┌─ INPUT

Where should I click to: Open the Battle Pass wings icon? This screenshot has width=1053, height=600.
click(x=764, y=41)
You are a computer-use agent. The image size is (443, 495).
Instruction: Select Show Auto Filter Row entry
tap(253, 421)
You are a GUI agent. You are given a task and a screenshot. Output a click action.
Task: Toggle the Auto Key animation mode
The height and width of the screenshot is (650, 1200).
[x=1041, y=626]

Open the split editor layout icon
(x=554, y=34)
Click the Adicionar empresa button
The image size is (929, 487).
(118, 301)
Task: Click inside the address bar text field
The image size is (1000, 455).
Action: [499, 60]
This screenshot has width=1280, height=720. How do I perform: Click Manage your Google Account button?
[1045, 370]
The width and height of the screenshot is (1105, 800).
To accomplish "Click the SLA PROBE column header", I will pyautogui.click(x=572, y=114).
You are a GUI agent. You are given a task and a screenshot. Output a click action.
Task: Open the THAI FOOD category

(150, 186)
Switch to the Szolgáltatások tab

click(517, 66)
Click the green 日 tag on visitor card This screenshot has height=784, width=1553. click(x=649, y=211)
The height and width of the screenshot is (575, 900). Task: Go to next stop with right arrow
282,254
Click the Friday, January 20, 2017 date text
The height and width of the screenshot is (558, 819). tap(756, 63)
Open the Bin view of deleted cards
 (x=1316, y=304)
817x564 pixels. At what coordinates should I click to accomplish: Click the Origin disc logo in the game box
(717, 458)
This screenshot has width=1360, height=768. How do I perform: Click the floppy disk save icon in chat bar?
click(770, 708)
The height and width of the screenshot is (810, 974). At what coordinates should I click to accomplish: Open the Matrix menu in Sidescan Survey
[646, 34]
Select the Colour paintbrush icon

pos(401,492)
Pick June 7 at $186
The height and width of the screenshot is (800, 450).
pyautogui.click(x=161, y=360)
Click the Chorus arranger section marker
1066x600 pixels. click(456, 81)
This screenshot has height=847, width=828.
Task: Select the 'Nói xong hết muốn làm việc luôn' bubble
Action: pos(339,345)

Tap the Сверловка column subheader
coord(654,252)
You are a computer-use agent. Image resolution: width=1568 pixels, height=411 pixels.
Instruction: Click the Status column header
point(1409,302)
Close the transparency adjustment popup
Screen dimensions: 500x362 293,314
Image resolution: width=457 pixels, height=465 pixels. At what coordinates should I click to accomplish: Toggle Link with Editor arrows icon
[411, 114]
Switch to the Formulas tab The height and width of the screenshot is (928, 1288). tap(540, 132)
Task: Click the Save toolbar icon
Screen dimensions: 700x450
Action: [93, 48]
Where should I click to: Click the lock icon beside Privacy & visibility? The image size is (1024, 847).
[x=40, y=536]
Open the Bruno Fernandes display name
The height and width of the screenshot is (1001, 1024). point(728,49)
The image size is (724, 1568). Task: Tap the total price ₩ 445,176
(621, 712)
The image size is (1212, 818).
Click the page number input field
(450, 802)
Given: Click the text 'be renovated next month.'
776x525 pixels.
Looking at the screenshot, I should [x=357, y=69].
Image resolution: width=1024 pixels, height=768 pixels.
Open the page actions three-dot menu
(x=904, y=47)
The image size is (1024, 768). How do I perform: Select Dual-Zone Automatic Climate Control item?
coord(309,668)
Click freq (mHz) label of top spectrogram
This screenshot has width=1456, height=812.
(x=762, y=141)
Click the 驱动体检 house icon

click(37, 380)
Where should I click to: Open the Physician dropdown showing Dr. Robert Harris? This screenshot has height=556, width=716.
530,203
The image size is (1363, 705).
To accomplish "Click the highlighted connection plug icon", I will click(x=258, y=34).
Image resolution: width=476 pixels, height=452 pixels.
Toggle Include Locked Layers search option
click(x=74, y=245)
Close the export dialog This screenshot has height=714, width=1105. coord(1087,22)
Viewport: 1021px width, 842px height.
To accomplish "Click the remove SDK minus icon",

└─

EXERCISE = Everything from the line containing "Click the Adicionar empresa button" through the line containing "Click the green" in the material above should be retyped exactly, both ends included, and nothing more.

RESPONSE TO THIS EXERCISE =
Click the Adicionar empresa button
The image size is (929, 487).
(118, 301)
Task: Click inside the address bar text field
The image size is (1000, 455).
Action: [499, 60]
This screenshot has width=1280, height=720. How do I perform: Click Manage your Google Account button?
[1045, 370]
The width and height of the screenshot is (1105, 800).
To accomplish "Click the SLA PROBE column header", I will pyautogui.click(x=572, y=114).
You are a GUI agent. You are given a task and a screenshot. Output a click action.
Task: Open the THAI FOOD category

(150, 186)
Switch to the Szolgáltatások tab

click(517, 66)
Click the green 日 tag on visitor card This screenshot has height=784, width=1553. click(x=649, y=211)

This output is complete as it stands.